La fuite colossale de documents est survenue quand un groupe de journalistes d'enquête basé à Washington, le International Consortium of Investigative Journalists, l'a partagé avec plusieurs médias.

Les 2,5 millions de documents incluent des détails financiers et personnels sur plus de 550 contribuables canadiens liés à des entreprises et des sociétés fiduciaires basées dans les Caraïbes et le Pacifique Sud.

Si certaines de ces personnes sont membres de quelques-unes des familles les plus fortunées du pays, d'autres ont utilisé l'escroquerie pour amasser les billets verts.

Cependant, ce ne sont pas toutes les personnalités énumérées dans les documents qui savaient qu'elles étaient peut-être impliquées dans de l'évasion fiscale.

Quelques-unes d'entre elles, par exemple, ont été invitées à investir dans des entreprises, mais sans se douter qu'elles se révéleraient ensuite liées à des paradis fiscaux.

L'entrepreneur en construction et surfer Bruce Atkey explique que son nom apparaît sur certains documents parce qu'un couple d'amis américains l'a nommé afin de s'assurer que leur société fiduciaire, Neptune Development, se retrouve bien entre les mains de leurs enfants après leur décès.

Passés colorés

Parmi les noms les plus connus apparaissant sur les documents coulés se retrouvent celui de Peter Sabourin, un escroc du monde des finances qui doit plus de 32 millions de dollars à des clients floués. L'homme n'a pas été vu depuis 2007, année où un juge l'a condamné à payer 3 millions de dollars en dommages et intérêts. Il aurait notamment deux entreprises enregistrées dans les Îles vierges britanniques.

Le nom d'Éric Lavine figure également sur les documents confidentiels. Ce Montréalais d'origine qui possède des centres de santé en Californie, à Hong Kong et en Asie du Sud-Est est réputé avoir reçu 10 millions de dollars, entre 2002 et 2006, de la part d'une fiducie implantée aux îles Cook.

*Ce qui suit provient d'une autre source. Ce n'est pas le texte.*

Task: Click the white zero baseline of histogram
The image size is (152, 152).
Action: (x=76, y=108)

De plus, il a été révélé vendredi que les autorités thaïlandaises enquêtent sur la chaîne de centres de conditionnement physique fondée par M. Levine, WOW Xperience. Selon certains rapports, l'entreprise aurait réussi à sortir 24 millions de dollars du pays tout en déclarant des pertes sur leur bilan comptable.

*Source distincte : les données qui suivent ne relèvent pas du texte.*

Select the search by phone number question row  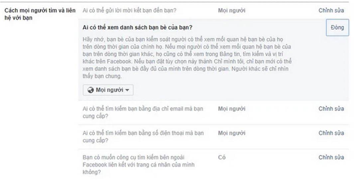click(213, 137)
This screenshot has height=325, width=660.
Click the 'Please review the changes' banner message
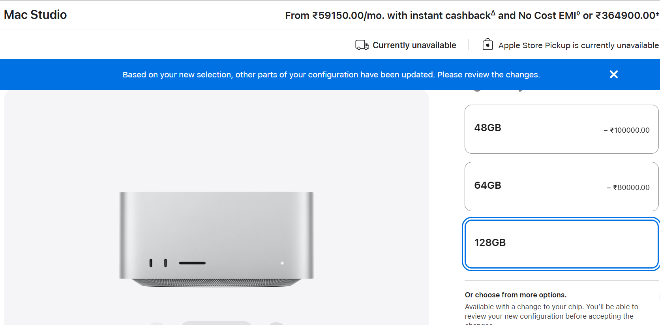coord(331,75)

D'autres Canadiens au passé trouble apparaissent eux aussi dans les données coulées à CBC :

  • Adrian Leemhuis, un courtier en obligations qui a reçu une amende de 50 000 $ pour mauvaise conduite alors qu'il était à la tête du fonds commun de placement ASL Direct;
  • Gerry Hargitai, un magnat des produits de santé ayant été banni du marché des transactions d'action en Colombie-Britannique pour avoir « frauduleusement détourné » 221 000 $ en 1992;
  • Mario Aiello, un courtier en valeurs mobilières de Vancouver qui aurait des liens avec des entreprises sous surveillance.

Un blanc passé

Tous les noms qui apparaissent dans les documents confidentiels n'ont pas un passé trouble.

L'un des pionniers de la diffusion en direct et PDG de l'entreprise vancouvéroise LiveCast, William Mutual, soutient que la compagnie avec laquelle il a des liens est née sur l'île de Labuan, en Malaisie, avec la pleine collaboration du gouvernement malaisien de l'époque.

Le président du West Edmonton Mall, David Ghermezian, n'arrive pas à se rappeler s'il est impliqué dans une entreprise appelée Regal Mega Malls Development Corp. Selon ce que laissent croire les documents secrets, cette dernière serait basée dans les Îles vierges britanniques. « Je suis le directeur de quelque 250 entreprises », s'est-il justifié.

L'avocate et philanthrope Shirley Greenberg, qui a reçu l'Ordre du Canada en 2010, revient également dans les documents, tout comme les noms de son partenaire, Harry Stemp, et de sa fille, Martha Bergeron.

Selon Mme Bergeron, sa mère posséderait des propriétés à la Barbade sous le nom d'une fiducie.

550 noms

Avant même qu'aient été inspectés les 2,5 millions de documents confidentiels, l'équipe de CBC a repéré 550 noms de Canadiens impliqués dans des paradis fiscaux. Mais les journalistes d'enquête s'attendent à en trouver quelques centaines de plus.